* What is required
Put the data from its start through the line containing "This screenshot has width=938, height=784." into a Markdown table with the columns Row and Line. Give each line its own numbered row, and leave out any blank lines.

--

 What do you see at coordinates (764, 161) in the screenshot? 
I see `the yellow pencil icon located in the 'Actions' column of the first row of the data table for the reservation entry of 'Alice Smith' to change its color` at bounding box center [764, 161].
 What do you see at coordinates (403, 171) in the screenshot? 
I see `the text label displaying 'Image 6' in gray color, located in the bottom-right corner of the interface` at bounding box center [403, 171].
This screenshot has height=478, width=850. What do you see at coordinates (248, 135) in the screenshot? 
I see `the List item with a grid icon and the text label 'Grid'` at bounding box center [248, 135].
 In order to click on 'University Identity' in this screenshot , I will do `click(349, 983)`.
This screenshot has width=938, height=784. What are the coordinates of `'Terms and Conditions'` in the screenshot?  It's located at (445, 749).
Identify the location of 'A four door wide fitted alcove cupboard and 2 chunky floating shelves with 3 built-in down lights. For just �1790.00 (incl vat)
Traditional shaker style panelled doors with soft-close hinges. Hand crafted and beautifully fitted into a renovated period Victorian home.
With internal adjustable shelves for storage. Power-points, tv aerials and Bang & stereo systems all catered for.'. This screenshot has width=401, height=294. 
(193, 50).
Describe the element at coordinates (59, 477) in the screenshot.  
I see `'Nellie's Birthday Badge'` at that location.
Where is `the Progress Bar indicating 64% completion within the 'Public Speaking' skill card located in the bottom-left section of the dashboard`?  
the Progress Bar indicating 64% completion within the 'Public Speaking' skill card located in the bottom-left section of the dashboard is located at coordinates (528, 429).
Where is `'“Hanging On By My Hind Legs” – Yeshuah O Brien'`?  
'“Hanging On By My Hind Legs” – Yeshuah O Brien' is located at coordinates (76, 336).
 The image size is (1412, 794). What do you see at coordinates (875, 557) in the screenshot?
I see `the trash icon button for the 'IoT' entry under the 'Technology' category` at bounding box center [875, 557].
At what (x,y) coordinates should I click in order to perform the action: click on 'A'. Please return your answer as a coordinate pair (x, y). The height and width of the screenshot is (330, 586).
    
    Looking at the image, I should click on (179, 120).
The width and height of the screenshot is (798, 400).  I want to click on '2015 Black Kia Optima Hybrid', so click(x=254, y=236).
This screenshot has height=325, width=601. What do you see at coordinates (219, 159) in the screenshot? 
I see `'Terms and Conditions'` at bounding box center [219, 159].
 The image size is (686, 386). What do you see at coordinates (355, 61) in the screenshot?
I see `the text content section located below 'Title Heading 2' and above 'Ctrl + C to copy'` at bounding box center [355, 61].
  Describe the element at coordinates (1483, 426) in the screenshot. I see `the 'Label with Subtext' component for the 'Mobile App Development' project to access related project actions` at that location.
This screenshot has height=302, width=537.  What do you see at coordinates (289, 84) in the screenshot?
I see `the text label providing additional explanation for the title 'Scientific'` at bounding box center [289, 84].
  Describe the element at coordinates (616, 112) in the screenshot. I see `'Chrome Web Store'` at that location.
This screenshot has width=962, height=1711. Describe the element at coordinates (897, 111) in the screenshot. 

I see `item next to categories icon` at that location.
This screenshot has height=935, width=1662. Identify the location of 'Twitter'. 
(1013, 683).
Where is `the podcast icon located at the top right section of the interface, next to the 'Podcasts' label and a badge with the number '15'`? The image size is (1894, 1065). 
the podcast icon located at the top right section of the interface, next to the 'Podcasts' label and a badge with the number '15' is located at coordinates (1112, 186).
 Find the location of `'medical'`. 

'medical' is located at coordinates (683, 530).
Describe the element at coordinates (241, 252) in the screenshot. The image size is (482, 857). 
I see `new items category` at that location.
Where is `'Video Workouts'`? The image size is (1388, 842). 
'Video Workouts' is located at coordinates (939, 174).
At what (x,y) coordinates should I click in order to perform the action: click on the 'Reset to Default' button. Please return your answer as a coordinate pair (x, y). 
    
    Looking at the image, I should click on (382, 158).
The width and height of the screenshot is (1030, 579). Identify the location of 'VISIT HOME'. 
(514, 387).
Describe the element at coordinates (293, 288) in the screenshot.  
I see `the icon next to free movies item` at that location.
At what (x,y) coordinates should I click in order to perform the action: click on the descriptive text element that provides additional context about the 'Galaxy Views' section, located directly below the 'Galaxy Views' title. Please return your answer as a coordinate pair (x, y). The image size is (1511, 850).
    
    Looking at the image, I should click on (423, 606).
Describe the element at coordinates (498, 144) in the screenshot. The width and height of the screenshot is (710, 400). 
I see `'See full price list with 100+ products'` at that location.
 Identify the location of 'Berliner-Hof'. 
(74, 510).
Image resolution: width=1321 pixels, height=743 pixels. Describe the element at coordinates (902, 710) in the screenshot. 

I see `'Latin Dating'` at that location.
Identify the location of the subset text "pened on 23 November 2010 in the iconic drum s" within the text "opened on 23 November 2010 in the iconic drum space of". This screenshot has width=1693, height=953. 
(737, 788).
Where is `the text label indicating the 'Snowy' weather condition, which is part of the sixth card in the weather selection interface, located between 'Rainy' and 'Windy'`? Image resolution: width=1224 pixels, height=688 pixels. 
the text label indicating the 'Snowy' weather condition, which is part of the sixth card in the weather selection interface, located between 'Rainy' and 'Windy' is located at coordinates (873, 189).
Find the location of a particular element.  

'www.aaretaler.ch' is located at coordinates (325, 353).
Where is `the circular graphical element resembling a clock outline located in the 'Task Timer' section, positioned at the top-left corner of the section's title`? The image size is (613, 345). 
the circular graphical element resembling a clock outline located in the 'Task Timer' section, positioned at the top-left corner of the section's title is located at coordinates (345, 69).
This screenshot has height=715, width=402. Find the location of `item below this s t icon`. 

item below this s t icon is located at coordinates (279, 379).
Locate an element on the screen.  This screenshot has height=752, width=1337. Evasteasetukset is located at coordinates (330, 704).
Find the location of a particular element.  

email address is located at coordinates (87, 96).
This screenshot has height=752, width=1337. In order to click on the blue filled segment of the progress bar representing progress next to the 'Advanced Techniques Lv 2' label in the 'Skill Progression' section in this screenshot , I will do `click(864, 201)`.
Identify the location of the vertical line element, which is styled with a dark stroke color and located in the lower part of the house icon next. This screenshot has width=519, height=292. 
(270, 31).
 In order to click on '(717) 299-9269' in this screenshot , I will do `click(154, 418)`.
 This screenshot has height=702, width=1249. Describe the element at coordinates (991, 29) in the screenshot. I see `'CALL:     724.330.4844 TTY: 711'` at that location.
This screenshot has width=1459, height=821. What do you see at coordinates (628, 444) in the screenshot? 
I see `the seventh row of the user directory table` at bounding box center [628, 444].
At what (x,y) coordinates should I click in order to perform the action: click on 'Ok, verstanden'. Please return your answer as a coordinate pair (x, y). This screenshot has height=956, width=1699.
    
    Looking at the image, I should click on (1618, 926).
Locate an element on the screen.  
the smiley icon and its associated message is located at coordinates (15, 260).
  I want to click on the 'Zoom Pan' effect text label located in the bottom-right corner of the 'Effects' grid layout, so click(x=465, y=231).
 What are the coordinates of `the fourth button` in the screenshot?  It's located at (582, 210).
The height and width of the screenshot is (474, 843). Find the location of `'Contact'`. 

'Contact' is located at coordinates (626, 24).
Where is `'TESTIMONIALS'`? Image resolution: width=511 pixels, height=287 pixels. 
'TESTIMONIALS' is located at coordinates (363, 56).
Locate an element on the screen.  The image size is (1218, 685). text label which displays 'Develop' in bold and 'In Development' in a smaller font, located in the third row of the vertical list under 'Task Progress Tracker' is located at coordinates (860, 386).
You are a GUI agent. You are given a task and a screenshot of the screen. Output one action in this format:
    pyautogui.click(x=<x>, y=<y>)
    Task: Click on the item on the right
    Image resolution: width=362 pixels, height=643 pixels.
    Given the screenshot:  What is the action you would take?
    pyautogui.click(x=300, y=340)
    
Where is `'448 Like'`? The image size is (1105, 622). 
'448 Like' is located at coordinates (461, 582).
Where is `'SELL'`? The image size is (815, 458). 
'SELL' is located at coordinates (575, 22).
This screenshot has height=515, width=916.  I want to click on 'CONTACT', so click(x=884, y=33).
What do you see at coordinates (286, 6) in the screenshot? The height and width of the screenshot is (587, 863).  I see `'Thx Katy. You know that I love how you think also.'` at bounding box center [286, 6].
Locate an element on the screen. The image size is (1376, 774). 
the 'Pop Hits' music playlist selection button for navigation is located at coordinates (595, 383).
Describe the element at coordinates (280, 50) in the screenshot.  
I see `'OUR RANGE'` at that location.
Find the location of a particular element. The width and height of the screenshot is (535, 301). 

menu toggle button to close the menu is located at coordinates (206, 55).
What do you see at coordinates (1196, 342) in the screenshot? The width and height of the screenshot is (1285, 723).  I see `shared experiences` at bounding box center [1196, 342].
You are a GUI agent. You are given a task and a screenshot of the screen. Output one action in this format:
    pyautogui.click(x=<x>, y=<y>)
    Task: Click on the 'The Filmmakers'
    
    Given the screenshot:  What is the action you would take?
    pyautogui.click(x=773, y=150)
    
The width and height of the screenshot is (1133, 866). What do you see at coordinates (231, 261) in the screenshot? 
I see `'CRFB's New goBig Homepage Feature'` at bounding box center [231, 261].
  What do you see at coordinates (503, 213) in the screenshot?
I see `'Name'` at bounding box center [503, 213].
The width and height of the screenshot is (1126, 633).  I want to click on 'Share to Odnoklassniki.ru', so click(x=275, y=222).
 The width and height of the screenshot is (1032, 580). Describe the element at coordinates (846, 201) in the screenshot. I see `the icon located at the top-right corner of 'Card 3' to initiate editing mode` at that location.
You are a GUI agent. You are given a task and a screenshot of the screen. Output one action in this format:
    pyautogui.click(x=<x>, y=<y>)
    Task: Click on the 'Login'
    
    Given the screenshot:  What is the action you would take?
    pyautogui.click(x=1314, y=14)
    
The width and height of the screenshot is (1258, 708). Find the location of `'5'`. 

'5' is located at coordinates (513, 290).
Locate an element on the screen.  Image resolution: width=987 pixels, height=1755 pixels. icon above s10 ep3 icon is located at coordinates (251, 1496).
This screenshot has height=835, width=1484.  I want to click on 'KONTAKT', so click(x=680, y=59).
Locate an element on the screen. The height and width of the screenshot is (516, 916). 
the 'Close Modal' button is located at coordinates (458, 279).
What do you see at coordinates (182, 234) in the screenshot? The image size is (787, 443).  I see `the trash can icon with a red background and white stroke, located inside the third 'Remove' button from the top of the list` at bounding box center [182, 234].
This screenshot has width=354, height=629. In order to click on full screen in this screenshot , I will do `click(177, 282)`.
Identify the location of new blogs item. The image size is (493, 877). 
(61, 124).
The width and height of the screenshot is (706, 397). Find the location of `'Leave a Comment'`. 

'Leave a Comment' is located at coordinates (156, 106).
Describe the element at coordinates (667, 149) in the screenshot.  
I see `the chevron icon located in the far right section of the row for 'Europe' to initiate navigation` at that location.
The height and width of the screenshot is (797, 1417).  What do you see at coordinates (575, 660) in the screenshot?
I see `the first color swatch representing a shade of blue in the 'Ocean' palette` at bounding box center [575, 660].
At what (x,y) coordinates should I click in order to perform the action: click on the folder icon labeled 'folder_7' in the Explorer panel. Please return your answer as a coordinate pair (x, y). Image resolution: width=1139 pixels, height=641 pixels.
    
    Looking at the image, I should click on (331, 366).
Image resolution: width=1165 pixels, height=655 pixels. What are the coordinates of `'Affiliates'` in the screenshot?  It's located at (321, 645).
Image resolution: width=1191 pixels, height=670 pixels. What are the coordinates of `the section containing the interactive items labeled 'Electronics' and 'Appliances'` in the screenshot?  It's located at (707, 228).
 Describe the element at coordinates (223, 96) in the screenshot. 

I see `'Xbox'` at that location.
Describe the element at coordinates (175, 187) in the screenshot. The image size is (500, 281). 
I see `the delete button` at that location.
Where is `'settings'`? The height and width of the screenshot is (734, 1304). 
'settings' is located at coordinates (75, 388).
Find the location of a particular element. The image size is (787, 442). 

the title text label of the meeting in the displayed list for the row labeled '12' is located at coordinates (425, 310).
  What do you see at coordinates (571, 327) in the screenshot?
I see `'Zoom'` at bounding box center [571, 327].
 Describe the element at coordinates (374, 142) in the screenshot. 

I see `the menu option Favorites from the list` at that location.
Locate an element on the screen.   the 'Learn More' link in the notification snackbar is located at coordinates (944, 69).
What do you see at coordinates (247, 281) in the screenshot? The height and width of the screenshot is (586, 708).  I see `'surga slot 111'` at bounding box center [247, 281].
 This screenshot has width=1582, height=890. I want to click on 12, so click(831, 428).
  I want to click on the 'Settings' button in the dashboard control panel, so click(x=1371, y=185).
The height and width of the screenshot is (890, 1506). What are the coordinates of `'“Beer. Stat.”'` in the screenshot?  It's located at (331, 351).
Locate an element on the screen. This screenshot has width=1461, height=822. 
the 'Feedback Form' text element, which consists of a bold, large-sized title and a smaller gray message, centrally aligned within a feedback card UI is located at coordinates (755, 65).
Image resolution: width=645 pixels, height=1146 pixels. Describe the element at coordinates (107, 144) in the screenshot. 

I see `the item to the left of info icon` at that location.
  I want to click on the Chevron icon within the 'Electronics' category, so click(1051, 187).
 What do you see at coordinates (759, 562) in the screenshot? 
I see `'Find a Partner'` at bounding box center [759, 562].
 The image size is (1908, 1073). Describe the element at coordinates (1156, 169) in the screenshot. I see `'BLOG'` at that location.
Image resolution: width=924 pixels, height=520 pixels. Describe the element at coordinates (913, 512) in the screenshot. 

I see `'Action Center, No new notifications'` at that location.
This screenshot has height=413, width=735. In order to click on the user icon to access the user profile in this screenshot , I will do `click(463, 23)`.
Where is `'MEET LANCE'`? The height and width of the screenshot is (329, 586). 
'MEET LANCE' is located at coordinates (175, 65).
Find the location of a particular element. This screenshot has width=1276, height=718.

--

* Task response
| Row | Line |
|---|---|
| 1 |  What do you see at coordinates (764, 161) in the screenshot?  |
| 2 | I see `the yellow pencil icon located in the 'Actions' column of the first row of the data table for the reservation entry of 'Alice Smith' to change its color` at bounding box center [764, 161]. |
| 3 |  What do you see at coordinates (403, 171) in the screenshot?  |
| 4 | I see `the text label displaying 'Image 6' in gray color, located in the bottom-right corner of the interface` at bounding box center [403, 171]. |
| 5 | This screenshot has height=478, width=850. What do you see at coordinates (248, 135) in the screenshot?  |
| 6 | I see `the List item with a grid icon and the text label 'Grid'` at bounding box center [248, 135]. |
| 7 |  In order to click on 'University Identity' in this screenshot , I will do `click(349, 983)`. |
| 8 | This screenshot has width=938, height=784. What are the coordinates of `'Terms and Conditions'` in the screenshot?  It's located at (445, 749). |